Mengapa hatiku justru terasa berat, ketika titipan itu diminta kembali
oleh-Nya?
Malahan ketika
diminta kembali,
kusebut itu musibah,
kusebut itu ujian,
kusebut itu petaka,
kusebut itu apa saja
untuk melukiskan, bahwa semua itu adalah derita
Ketika aku
berdoa, kuminta titipan yang cocok dengan kebutuhan duniawi,
aku ingin lebih banyak harta
aku ingin lebih banyak mobil
aku ingin lebih banyak rumah
aku ingin lebih banyak popularitas
dan kutolak sakit
kutolak kemiskinan
seolah semua derita adalah hukuman bagiku.
Seolah keadilan
dan kasih-Nya harus berjalan seperti penyelesaian matematika dan sesuai dengan
kehendakku.
Aku rajin beribadah, maka selayaknyalah derita itu menjauh dariku,
dan nikmat dunia seharusnya kerap menghampiriku
Betapa curangnya
aku,
kuperlakukan Dia seolah mitra dagangku
dan bukan sebagai kekasih!
Kuminta Dia membalas perlakuan baikku dan menolak keputusan-Nya yang tidak
sesuai dengan keinginanku
Duh Allah…
Padahal setiap
hari kuucapkan, "Hidup dan matiku hanyalah untuk-Mu ya Allah."
Ampuni aku,
ya Allah.
Mulai hari ini,
ajari aku agar menjadi pribadi yang selalu bersyukur dalam setiap keadaan dan menjadi bijaksana, mau menuruti kehendak-Mu saja, ya Allah.
Sebab aku yakin
Engkau akan memberikan anugerah dalam hidupku.

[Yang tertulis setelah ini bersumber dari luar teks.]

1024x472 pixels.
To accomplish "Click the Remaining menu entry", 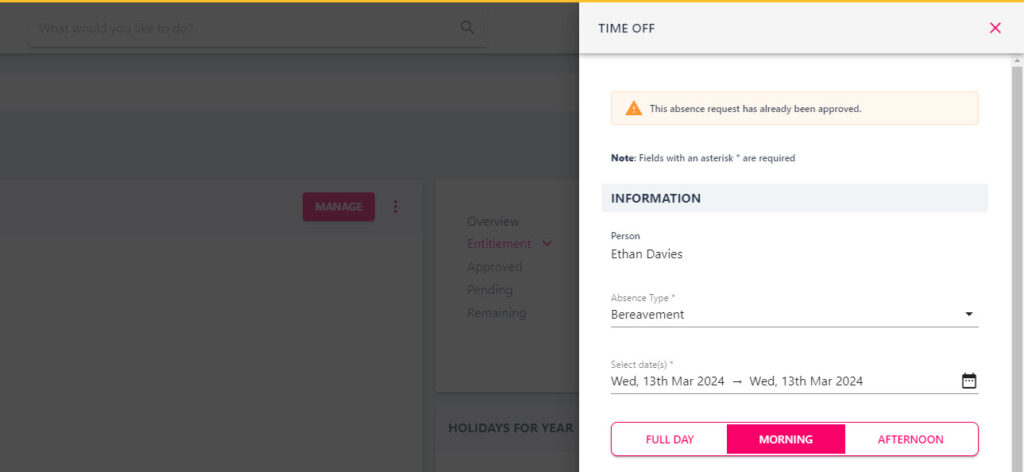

Kehendak-Mu adalah yang terbaik bagiku.
Ketika aku ingin
hidup kaya, aku lupa, bahwa hidup itu sendiri adalah sebuah kekayaan.
Ketika aku berat
untuk memberi, aku lupa, bahwa semua yang aku miliki juga adalah pemberian.
Ketika aku ingin
jadi yang terkuat, aku lupa, bahwa dalam kelemahan, Tuhan memberikan aku
kekuatan.
Ketika aku takut
rugi, aku lupa, bahwa hidupku adalah sebuah keberuntungan, karena anugerah-Nya.
Ternyata hidup
ini sangat indah, ketika kita selalu bersyukur kepada-Nya.
Bukan karena hari
ini indah kita bahagia. Tetapi karena kita bahagia, maka hari ini menjadi
indah.
Bukan karena tak
ada rintangan kita menjadi optimis. Tetapi karena kita optimis, rintangan akan
menjadi tak terasa.
Bukan karena
mudah kita yakin bisa. Tetapi karena kita yakin bisa, semuanya menjadi mudah.
Bukan karena
semua baik kita tersenyum. Tetapi karena kita tersenyum, maka semua menjadi
baik.
Tak ada hari yang menyulitkan kita, kecuali kita sendiri yang membuat sulit.
Bila kita tidak
dapat menjadi jalan besar, cukuplah menjadi jalan setapak yang dapat dilalui
orang.
Bila kita tidak
dapat menjadi matahari, cukuplah menjadi lentera yang dapat menerangi sekitar
kita. Bila kita tidak dapat berbuat sesuatu untuk seseorang, maka berdoalah untuk kebaikan.